Record extracts:
= = = = =

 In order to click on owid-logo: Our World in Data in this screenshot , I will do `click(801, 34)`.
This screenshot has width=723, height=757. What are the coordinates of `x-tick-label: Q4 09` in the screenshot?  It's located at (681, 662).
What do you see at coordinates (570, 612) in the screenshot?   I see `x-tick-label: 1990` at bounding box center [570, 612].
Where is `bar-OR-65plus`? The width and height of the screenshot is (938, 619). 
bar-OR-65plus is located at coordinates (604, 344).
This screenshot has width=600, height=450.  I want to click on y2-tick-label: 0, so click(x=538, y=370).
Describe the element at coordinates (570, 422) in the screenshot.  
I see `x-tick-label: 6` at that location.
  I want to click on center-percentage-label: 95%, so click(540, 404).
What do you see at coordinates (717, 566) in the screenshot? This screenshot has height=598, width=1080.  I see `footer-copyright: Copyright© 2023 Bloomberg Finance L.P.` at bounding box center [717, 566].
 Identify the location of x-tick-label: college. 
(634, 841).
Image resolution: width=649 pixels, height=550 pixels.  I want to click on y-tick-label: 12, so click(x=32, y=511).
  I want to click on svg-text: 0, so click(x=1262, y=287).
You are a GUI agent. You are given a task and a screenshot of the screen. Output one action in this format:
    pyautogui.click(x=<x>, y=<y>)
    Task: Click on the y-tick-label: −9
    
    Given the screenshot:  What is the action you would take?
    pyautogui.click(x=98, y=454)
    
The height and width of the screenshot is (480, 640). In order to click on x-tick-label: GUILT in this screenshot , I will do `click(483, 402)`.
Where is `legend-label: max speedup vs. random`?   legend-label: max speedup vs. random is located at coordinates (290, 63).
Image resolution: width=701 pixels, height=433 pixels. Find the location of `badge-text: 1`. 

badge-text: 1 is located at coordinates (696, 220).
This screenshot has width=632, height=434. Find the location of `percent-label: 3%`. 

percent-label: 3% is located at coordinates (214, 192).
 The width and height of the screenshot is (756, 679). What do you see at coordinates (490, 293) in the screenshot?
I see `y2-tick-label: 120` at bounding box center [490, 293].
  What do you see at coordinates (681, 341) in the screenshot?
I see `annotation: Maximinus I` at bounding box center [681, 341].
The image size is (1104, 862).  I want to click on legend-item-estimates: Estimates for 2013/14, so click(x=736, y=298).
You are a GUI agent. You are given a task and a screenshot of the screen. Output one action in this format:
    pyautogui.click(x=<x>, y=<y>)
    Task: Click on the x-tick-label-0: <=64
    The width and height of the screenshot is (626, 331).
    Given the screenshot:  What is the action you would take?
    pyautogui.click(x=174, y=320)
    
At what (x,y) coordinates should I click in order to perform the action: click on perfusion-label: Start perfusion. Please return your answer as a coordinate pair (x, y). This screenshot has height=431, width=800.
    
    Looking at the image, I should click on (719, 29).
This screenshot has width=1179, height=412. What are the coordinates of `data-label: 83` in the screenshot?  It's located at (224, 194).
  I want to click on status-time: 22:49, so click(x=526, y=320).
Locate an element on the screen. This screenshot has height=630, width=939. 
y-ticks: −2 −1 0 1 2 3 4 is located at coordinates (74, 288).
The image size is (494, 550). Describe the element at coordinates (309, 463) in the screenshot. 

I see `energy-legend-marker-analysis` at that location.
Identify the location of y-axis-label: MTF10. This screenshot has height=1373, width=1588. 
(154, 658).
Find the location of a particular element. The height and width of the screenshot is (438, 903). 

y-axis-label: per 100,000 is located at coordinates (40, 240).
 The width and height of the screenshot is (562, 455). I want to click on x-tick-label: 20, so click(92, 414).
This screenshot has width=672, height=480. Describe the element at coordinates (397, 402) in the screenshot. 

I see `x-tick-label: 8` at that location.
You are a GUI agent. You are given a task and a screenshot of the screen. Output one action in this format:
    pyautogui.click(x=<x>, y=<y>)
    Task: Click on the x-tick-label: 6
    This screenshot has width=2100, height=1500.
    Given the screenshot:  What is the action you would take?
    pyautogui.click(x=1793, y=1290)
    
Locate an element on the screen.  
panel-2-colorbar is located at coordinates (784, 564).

= = = = =

Copy out the items above word for word, from the line containing "This screenshot has width=600, height=450." through the line containing "I want to click on center-percentage-label: 95%, so".

Written solution:
This screenshot has width=600, height=450.  I want to click on y2-tick-label: 0, so click(x=538, y=370).
Describe the element at coordinates (570, 422) in the screenshot.  
I see `x-tick-label: 6` at that location.
  I want to click on center-percentage-label: 95%, so click(540, 404).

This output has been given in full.